Given records:
------------------------------------------------------------

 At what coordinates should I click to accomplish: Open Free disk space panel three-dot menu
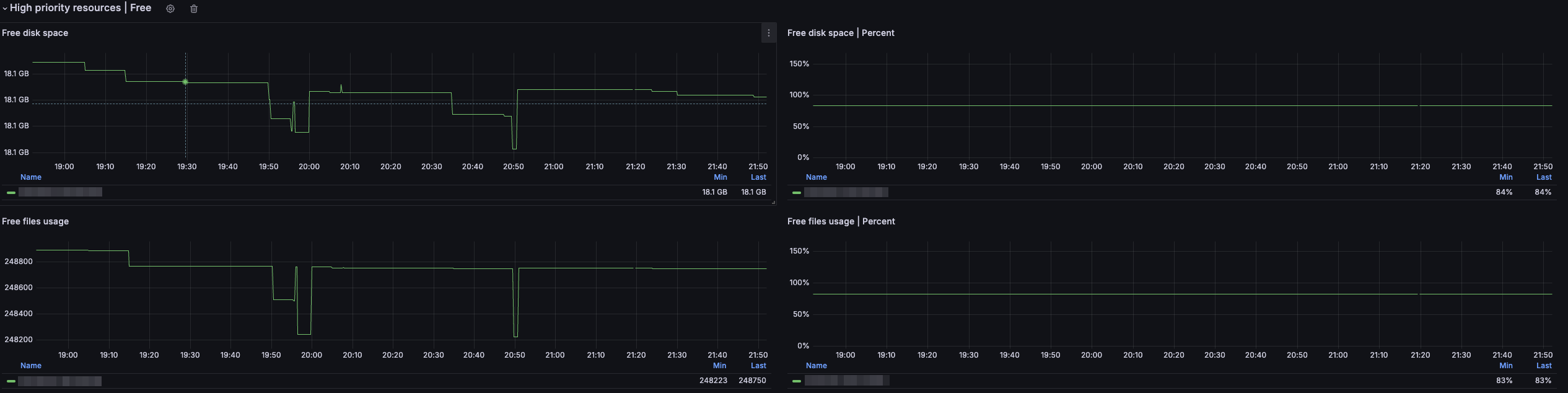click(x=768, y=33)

------------------------------------------------------------

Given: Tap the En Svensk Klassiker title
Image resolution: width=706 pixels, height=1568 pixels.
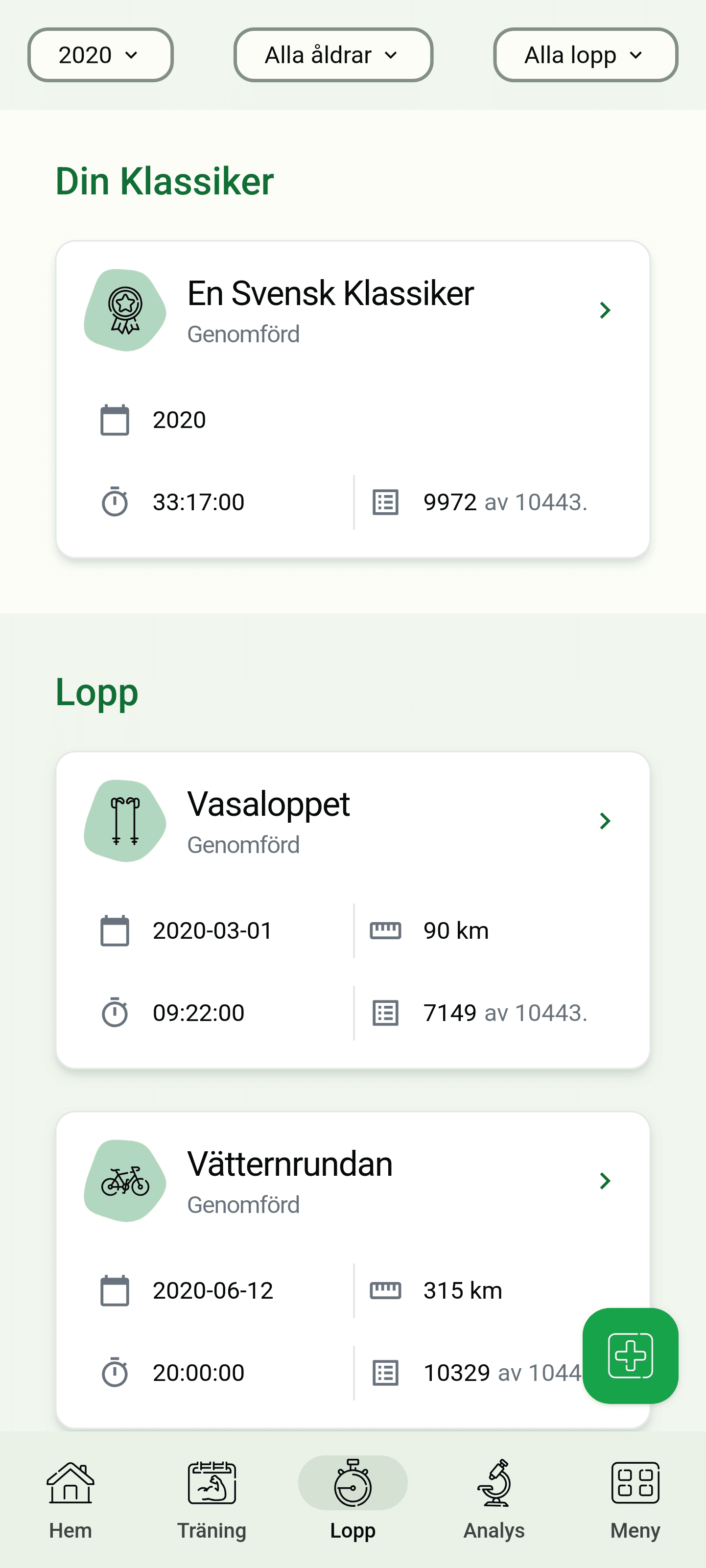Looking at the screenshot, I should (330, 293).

------------------------------------------------------------

Task requirements:
Turn part of the rows into a Markdown table with the columns Line No. and Text, one numbered line per table row and no blank lines. Begin at the line that has "Given: Tap the En Svensk Klassiker title" and stop after the line that has "Looking at the", leaving the pictures out.

Task answer:
| Line No. | Text |
|---|---|
| 1 | Given: Tap the En Svensk Klassiker title |
| 2 | Image resolution: width=706 pixels, height=1568 pixels. |
| 3 | Looking at the screenshot, I should (330, 293). |